I would not risk 36TB of data on a single drive let alone a Seagate. Never had a good experience with them.
They seem to be very hit and miss in that there are some models with very low failure rates, but then there are some with very high.
That said, the 36 TB drive is most definitely not meant to be used as a single drive without any redundancy. I have no idea what the big guys at Backblaze for an example, are doing, but I’d want to be able to lose two drives in an array before I lose all my shit. So RAID 6 for me. Still, I’d likely be going with smaller drives because however much a 36 TB drive costs, I don’t wanna feel like I’m spending 2x the cost of one of those just for redundancy lmao
I’d want to be able to lose two drives in an array before I lose all my shit. So RAID 6 for me.
Repeat after me: RAID is not a backup solution, RAID is a high-availability solution.
The point of RAID is not to safeguard your data, you need proper backups for that (3-2-1 rule of backups: 3 copies of the data on 2 different storage media, with 1 copy off-site). RAID will not protect your data from deletion from user error, malware, OS bugs, or anything like that.
The point of RAID is so everyone can keep working if there is a hardware failure. It’s there to prevent downtime.
It’s 36 TB drives. Most people are planning on keeping anything legal or self-produced there. It’s going to be pirated media and idk about you but I’m not uploading that to any cloud provider lmao
These are enterprise drives, they aren’t going to contain anything pirated. They are probably going to one of those cloud providers you don’t want to upload your data to.
I can easily buy enterprise drives for home use. What are you on about?
There’s a big difference between “most people” in your original comment and your shift to “I” in this reply. That’s what the other commenter is “on about”
Do consumer oriented stores not carry them in your country? I can, as a private person, simply buy them from a consumer computer parts store. Anyone can.

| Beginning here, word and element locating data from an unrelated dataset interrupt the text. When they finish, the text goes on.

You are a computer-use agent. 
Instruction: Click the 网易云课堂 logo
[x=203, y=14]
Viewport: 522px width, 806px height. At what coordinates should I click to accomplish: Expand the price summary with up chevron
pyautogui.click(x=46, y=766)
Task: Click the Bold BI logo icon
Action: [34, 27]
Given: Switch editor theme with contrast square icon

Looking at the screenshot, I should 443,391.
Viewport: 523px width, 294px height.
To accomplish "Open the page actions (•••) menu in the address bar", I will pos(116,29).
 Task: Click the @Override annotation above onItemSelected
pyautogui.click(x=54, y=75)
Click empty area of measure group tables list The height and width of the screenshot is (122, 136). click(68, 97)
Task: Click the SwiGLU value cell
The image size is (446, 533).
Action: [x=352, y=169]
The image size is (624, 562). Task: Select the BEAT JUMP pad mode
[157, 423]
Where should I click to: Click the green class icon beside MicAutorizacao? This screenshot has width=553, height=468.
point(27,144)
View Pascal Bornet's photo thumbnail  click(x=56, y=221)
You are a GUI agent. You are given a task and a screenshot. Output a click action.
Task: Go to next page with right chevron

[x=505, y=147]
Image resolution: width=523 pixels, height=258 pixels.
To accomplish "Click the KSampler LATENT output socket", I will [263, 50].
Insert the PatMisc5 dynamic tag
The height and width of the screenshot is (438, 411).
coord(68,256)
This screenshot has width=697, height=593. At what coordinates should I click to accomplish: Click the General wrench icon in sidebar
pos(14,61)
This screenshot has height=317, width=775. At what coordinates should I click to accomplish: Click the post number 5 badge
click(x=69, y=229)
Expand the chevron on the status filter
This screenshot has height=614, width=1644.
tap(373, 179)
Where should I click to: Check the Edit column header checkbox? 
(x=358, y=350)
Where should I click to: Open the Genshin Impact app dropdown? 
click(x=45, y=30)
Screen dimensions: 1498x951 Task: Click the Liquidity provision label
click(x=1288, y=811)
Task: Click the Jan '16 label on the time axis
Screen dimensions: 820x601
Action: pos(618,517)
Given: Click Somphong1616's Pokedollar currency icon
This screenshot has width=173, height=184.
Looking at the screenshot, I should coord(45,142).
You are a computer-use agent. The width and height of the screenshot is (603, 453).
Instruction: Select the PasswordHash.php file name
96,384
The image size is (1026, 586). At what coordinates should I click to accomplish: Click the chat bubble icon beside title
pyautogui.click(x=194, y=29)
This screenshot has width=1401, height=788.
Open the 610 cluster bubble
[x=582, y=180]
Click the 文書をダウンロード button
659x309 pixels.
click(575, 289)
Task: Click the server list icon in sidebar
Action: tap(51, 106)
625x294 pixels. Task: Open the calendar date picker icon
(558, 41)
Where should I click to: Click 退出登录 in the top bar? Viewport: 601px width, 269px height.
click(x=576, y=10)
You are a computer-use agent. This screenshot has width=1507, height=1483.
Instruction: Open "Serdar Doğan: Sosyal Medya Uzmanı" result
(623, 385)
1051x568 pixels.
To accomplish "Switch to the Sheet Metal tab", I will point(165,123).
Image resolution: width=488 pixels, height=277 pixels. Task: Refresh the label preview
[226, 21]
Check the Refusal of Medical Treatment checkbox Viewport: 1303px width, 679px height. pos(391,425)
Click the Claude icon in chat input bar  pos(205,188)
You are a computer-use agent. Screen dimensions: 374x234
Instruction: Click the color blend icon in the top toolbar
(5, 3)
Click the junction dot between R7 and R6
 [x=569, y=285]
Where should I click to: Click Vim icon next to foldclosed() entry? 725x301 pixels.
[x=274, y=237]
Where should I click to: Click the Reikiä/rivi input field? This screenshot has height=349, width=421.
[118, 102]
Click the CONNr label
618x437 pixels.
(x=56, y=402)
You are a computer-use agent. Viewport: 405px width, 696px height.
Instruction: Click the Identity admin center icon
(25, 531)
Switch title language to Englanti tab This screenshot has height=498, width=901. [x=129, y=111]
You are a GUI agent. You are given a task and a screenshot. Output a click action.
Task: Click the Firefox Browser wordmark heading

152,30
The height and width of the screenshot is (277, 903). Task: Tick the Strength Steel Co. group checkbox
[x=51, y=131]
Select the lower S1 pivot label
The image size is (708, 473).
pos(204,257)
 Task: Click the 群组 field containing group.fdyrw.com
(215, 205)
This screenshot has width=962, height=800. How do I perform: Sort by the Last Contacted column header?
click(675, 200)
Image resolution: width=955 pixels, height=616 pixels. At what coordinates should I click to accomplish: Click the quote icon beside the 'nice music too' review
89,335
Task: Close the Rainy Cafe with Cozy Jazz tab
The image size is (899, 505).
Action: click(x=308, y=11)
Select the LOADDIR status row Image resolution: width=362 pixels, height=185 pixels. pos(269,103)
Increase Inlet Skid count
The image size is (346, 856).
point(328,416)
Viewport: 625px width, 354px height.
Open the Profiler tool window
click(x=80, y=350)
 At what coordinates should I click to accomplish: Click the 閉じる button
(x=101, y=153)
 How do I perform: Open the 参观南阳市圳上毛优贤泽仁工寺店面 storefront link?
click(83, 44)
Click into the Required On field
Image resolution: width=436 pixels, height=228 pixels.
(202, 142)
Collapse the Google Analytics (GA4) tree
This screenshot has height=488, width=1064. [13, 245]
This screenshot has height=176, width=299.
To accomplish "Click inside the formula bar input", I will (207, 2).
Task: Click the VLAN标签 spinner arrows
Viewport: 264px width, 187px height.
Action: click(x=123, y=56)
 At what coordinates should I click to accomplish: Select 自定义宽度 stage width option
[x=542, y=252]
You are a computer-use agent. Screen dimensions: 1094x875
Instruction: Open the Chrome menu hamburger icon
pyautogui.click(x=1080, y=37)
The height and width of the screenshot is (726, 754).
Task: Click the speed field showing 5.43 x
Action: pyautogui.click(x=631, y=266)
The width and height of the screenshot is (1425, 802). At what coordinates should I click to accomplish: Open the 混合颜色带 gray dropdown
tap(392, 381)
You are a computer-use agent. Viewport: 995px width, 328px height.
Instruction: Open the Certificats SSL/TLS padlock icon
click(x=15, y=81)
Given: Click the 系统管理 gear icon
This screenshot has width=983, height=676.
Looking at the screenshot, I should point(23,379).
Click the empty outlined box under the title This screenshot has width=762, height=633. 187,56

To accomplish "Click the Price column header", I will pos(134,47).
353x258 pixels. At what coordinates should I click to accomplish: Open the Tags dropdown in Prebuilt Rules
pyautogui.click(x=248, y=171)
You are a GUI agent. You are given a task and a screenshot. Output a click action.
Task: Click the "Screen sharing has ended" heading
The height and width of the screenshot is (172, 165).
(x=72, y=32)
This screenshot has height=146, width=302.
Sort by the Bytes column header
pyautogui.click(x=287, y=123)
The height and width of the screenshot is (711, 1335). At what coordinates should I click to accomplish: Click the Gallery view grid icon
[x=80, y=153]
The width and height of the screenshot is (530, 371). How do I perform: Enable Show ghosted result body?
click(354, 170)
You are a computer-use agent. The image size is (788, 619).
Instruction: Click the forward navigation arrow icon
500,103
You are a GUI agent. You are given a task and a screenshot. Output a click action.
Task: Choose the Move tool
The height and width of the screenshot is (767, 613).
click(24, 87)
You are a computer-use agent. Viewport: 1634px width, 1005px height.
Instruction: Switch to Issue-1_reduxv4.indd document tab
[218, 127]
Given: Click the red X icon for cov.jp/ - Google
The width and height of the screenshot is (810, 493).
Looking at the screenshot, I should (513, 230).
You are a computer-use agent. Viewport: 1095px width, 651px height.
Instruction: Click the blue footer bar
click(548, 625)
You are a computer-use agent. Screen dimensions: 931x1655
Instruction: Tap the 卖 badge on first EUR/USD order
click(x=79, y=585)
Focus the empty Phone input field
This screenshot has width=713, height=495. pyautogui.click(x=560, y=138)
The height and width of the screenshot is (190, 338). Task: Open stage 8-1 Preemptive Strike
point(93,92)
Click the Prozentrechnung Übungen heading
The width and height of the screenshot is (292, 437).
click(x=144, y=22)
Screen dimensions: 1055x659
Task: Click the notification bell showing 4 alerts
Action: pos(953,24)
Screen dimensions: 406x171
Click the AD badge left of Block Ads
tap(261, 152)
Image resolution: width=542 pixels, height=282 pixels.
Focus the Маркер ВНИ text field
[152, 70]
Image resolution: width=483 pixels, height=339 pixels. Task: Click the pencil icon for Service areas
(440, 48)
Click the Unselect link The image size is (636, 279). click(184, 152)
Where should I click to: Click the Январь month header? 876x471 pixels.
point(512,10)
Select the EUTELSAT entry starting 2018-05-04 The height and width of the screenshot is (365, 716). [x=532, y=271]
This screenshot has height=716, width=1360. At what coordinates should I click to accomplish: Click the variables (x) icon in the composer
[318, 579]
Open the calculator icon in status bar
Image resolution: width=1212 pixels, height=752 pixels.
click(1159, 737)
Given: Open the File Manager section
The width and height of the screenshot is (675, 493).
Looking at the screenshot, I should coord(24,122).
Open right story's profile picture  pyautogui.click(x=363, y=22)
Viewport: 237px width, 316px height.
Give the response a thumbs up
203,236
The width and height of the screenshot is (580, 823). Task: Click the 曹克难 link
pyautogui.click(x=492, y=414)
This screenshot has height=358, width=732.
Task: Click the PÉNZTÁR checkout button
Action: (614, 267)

You can order one from here if you want, but idk how they’d manage delivery lol
I’m still not buying a seagate.
Why?
They have had reliability issues in the past.
Nearly all brands have produced unreliable and a reliable series of hard drives.
Really have to look at them based on series / tech.
None of the big spinning rust brands really can be labeled as unreliable across the board
Backblaze.com gives stats on drive failures across their datacenters:
https://www.backblaze.com/blog/backblaze-drive-stats-for-q3-2024/
Seagate’s results stick out. Most of the drives with >2% failure rates are theirs. They even have one model over 11%.
Why would Backblaze use so many Seagate drives if they’re significantly worse? Seagate also has some of the highest Drive Days on that chart. It’s clear Backblaze doesn’t think they’re bad drives for their business.
I’m going to remind you that these fuckers are LOUD, like ROARING LOUD, so might not be suitable for your living room server.
DON’T TELL ME WHAT I CAN HANDLE!! I HOPE YOU CAN HEAR ME, MY PC’S FANS ARE A LITTLE NOISY!!